Belkin also released the Belkin iPhone mount for Macbook that lets you clip your iPhone to the top of your Mac; it can double as a kickstand and phone grip, too.
As with competing products, DroidCam is offered in both free and paid versions. The paid version, DroidCamX Pro, which costs $5, gets rid of in-app advertisements, boosts the resolution to 720p, and gives you more camera controls, such as flip, mirror, and rotate video, adjust brightness and contrast, and turn your smartphone's LED flash on for more light.
DroidCam, made by Dev47apps, has an app for both Android and iPhones, but its desktop client only works on Windows and Linux systems. If you have a Windows machine, you'll need one running 64-bit Windows 10, but if you're on Windows 7 or 8, both 32- and 64-bit versions are supported.
You can connect your smartphone via Wi-Fi or USB, the latter of which will help preserve the battery life of your phone. If you're using an Android phone, you can run DroidCam in the background and use it as an IP webcam.
NeuralCam Live is easy to set up and use, although it’s only for those who have an iPhone or iPad, and it’s only for MacOS. Unlike other apps in this roundup, this app runs via USB connected to your Mac laptop or computer. But once you’re hooked up, it works reliably. Just open it up in your Google Meet meeting, Zoom, or other videochat app. Take note, though, that the app doesn’t work with Safari. So use Chrome and Firefox.
In addition to turning your iPhone into a Webcam, the free or trial version of this app also has a few unique features: Head Bubble puts your head in a circle and then masks most everything else. Gesture Guard detects and blurs different types of gestures that you may not want others to see. We found it wasn’t consistent at detecting and blurring images.
NeuralCam Live is free, but if you upgrade ($29.99/year or $4.99/month), NeuralCam Live Plus gives you additional features, such as a Low Light mode, a special “Soften” style and other video editing styles. Plus, it removes ads for other NeuralCam apps.
Reincubate Camo Studio's software provides some nice controls and settings: For instance, you can switch between your iPhone’s different lenses, stream your video at higher resolutions, zoom and pan, add more filters, etc. However, you’ll need to upgrade for these features—which costs $4.99 a month or $39.99 a year.

*MATERIAL PROVIDED*
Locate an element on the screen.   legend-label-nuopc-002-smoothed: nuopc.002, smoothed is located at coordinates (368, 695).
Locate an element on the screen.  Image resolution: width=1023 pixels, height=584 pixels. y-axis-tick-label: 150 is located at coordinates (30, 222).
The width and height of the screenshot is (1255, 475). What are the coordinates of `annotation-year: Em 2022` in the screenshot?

*DIRECTIONS*
Quote the part of the webcam app text starting at "NeuralCam Live is easy" and ending at "Chrome and Firefox.".

*EXERCISE ANSWER*
NeuralCam Live is easy to set up and use, although it’s only for those who have an iPhone or iPad, and it’s only for MacOS. Unlike other apps in this roundup, this app runs via USB connected to your Mac laptop or computer. But once you’re hooked up, it works reliably. Just open it up in your Google Meet meeting, Zoom, or other videochat app. Take note, though, that the app doesn’t work with Safari. So use Chrome and Firefox.